» Task statement
Copy word for word the lines in the records below, starting at the line with "This screenshot has width=393, height=1542." and ending at the line with "Select the Primary 200 yellow swatch". Skip the pictures.

[Dataset records]
· · · · ·

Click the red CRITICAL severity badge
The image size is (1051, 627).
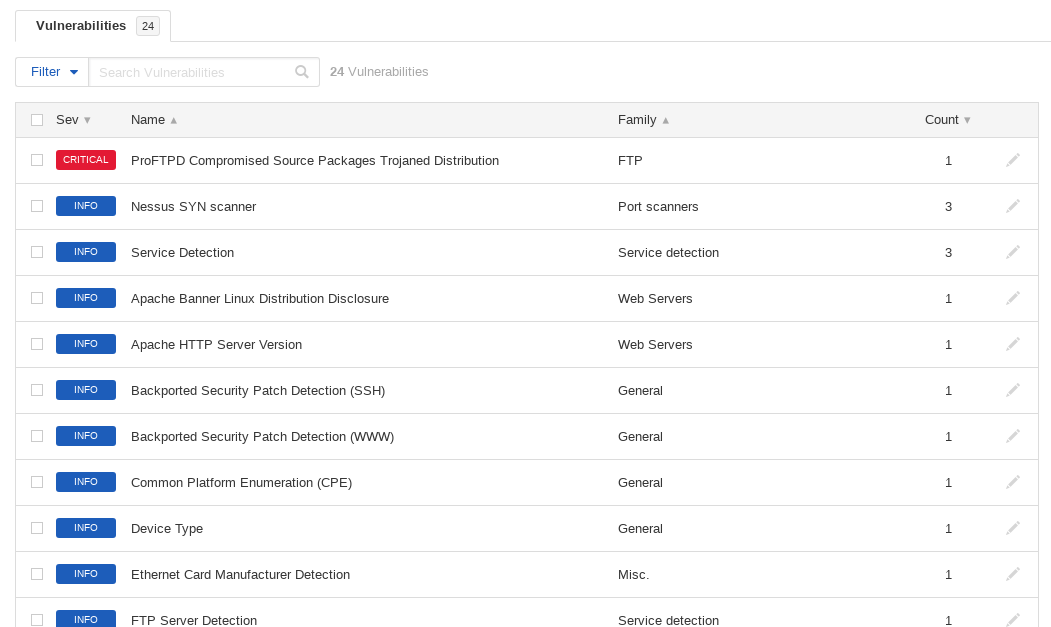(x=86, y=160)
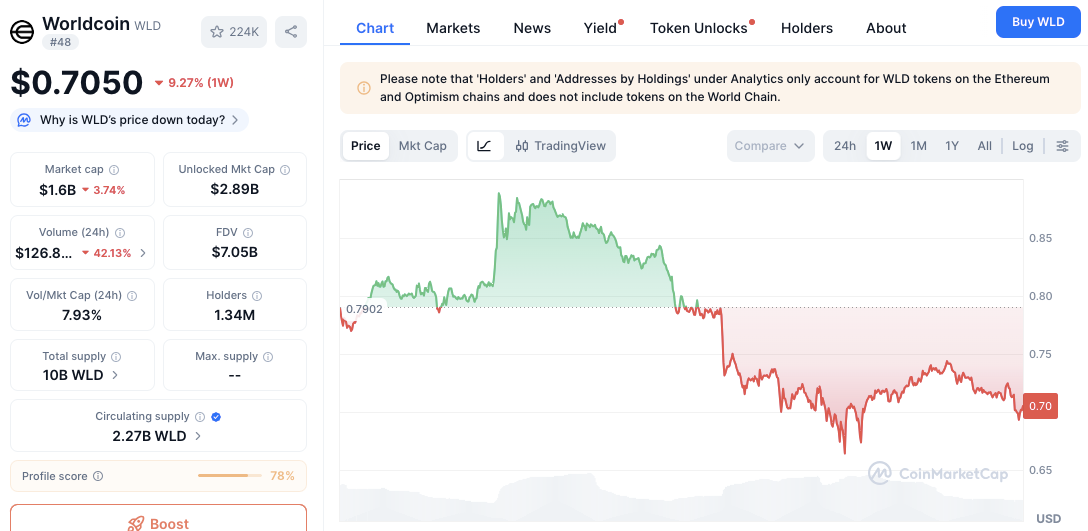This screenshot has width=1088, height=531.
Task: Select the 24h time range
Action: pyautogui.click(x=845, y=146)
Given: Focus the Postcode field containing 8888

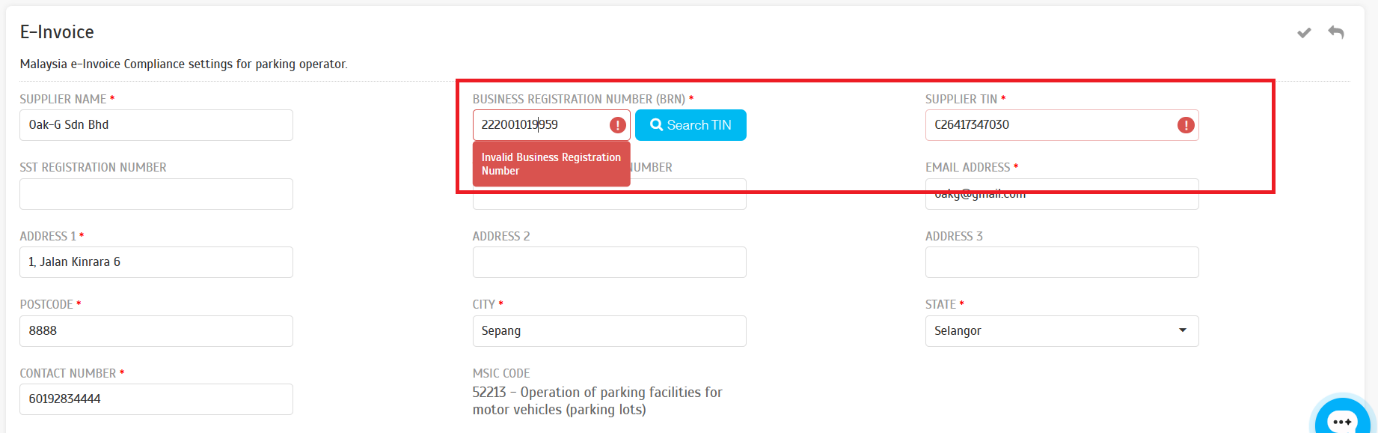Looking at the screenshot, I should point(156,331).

· · · · ·

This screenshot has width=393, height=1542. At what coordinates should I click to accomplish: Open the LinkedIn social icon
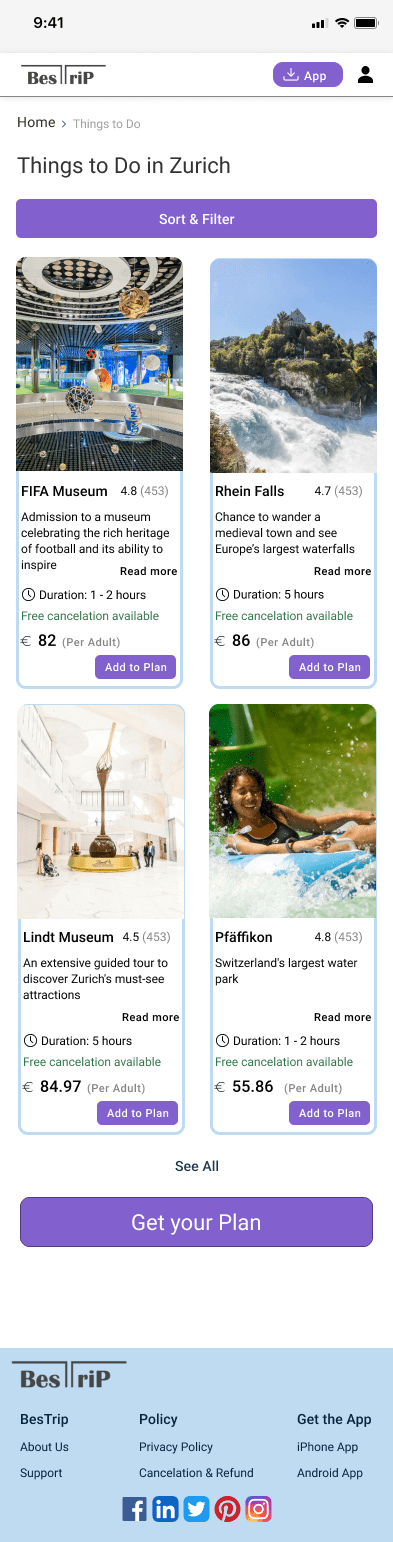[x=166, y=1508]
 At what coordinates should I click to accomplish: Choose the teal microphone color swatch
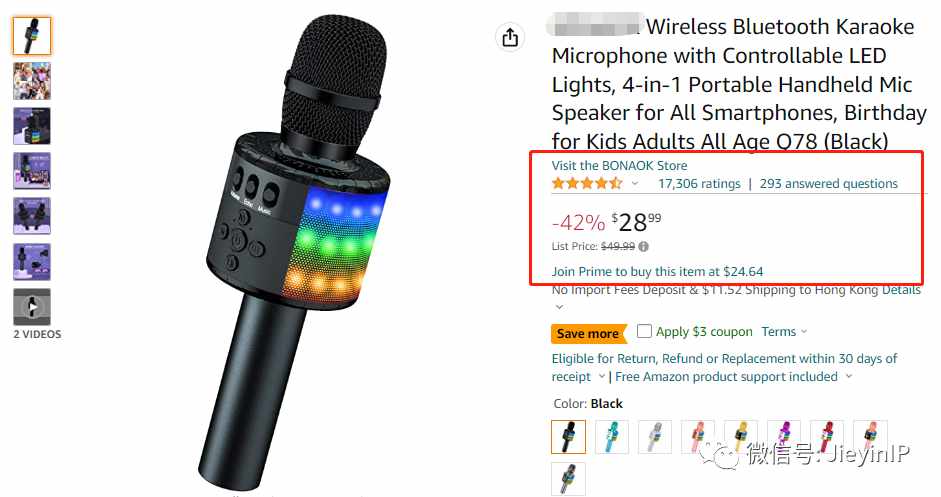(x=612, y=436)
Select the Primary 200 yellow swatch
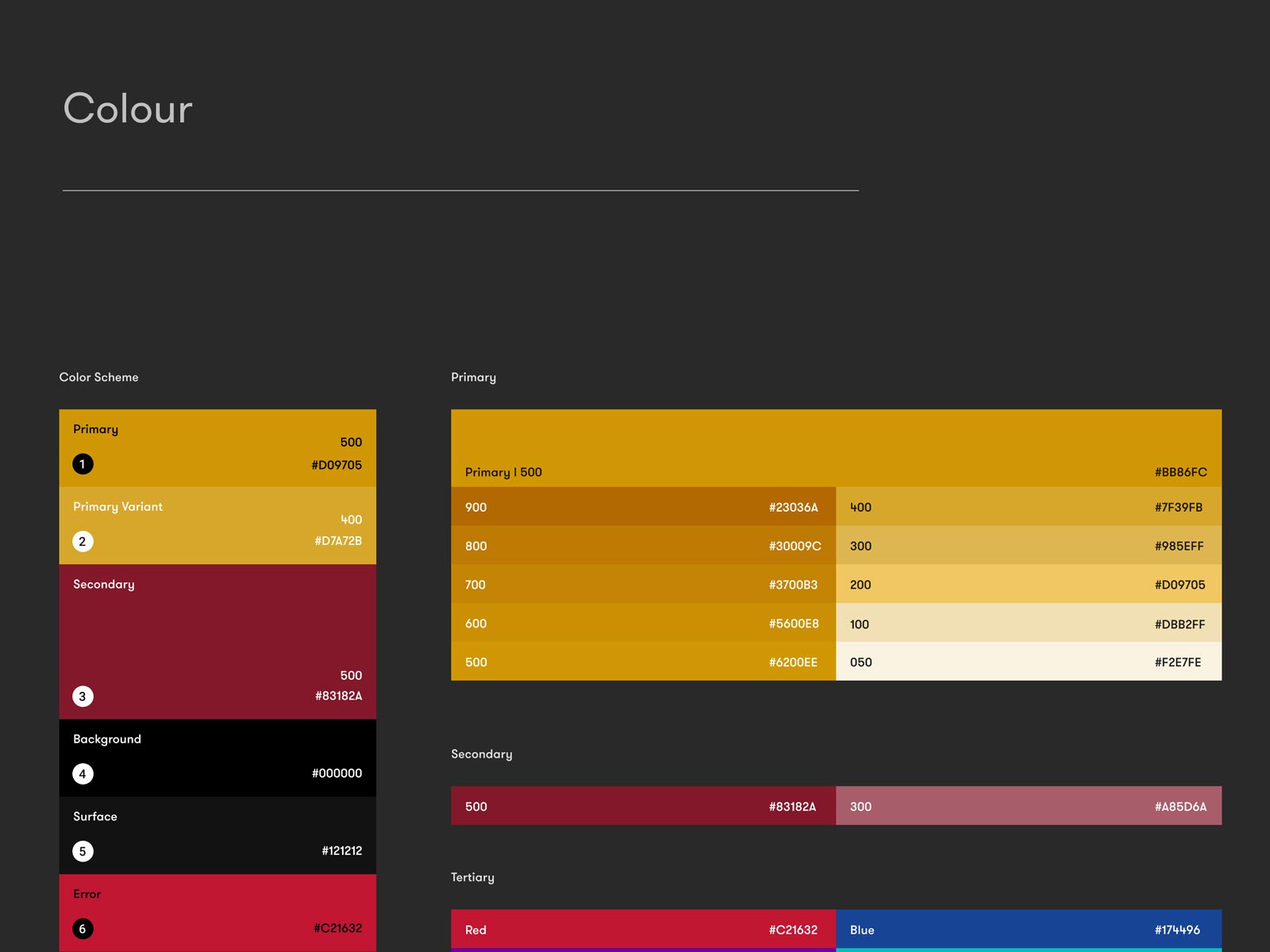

· · · · ·

» Solution
This screenshot has width=393, height=1542. At what coordinates should I click to accomplish: Open the LinkedIn social icon
[x=166, y=1508]
 At what coordinates should I click to accomplish: Choose the teal microphone color swatch
(x=612, y=436)
Select the Primary 200 yellow swatch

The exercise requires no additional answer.